Ma come è fatto un trigliceride che costituisce un olio? Bisogna immaginarlo come un pettine a tre denti. L’impugnatura è costituita da una molecola di glicerolo, mentre i denti (spesso di lunghezza e forma diversa) sono gli AG. Ora, bisogna sapere che l’organismo umano produce dei meccanismi per poter assimilare i nutrienti dagli alimenti che ingeriamo e scartare le sostanze nocive. Tra questi, un enzima (lipasi pancreatica) è in grado di staccare gli AG grassi presenti sul primo e sul terzo dente del pettine, ma non su quello centrale. Nell’olio di palma, l’acido palmitico (saturo) si trova generalmente proprio sul primo e sul terzo dente. Questo significa che il nostro organismo è in grado di staccarlo dalla molecola di trigliceride ed espellerlo sotto forma di sali di calcio (Ca). L’AG più assorbito è quello sul secondo dente, che è generalmente un acido insaturo nell’olio di palma.

Se si usa l’olio di palma, quindi, la maggior parte degli AG assorbiti sono insaturi, perché il palmitico, che è saturo ed è il più presente, viene comunque smaltito quasi tutto. Inoltre, bisogna far presente che l’acido palmitico non è di per sé pericoloso, tanto che è addirittura il più rappresentato nel latte materno. Anche in caso che l’olio di palma venisse raffinato e l’ac. palmitico finisse sul secondo dente, non venendo quindi staccato dalla lipasi pancreatica, non sarebbe comunque pericoloso.

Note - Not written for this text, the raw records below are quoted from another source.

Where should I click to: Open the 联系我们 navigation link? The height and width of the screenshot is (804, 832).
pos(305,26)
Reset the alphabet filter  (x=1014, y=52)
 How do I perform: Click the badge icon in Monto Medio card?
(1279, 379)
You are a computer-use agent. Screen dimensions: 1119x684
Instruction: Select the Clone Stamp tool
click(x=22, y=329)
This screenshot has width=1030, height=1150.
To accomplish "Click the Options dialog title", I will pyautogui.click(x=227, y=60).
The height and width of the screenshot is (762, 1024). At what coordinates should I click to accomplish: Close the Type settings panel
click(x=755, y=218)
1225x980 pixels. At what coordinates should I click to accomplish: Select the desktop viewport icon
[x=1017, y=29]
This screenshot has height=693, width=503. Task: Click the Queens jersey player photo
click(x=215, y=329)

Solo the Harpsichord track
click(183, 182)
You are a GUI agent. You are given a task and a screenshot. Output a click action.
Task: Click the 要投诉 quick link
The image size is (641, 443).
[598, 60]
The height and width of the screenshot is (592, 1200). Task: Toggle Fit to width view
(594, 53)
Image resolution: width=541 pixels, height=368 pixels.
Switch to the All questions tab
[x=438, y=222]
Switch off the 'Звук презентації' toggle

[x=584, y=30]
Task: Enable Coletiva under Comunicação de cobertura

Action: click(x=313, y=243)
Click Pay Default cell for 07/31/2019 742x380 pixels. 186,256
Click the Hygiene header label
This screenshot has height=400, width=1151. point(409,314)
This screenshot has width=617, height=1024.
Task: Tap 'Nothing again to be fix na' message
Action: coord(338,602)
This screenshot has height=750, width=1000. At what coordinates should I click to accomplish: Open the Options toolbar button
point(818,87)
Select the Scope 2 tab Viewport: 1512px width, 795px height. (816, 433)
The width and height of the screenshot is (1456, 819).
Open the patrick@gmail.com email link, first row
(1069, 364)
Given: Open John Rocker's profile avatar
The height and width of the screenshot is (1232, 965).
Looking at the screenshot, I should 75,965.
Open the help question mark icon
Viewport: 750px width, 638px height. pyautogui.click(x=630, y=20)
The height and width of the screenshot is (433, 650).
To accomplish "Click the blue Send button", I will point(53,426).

Non ci sono quindi motivi per cui dal punto di vista nutrizionale l’olio di palma venga considerato pericoloso. Non ha una composizione peggiore di altri grassi animali o vegetali, anzi, rispetto ad altri oli vegetali concreti ha maggiore contenuto di AG insaturi.

L’unico aspetto per cui l’olio di palma può dare problemi è che durante la raffinazione si possono produrre dei composti di neoformazione tossici, ma eseguendo il processo correttamente non vi sono rischi.

Analizzati i fatti, rimane la solita domanda: a chi giova demonizzare l’olio di palma? A quanto pare non ai consumatori.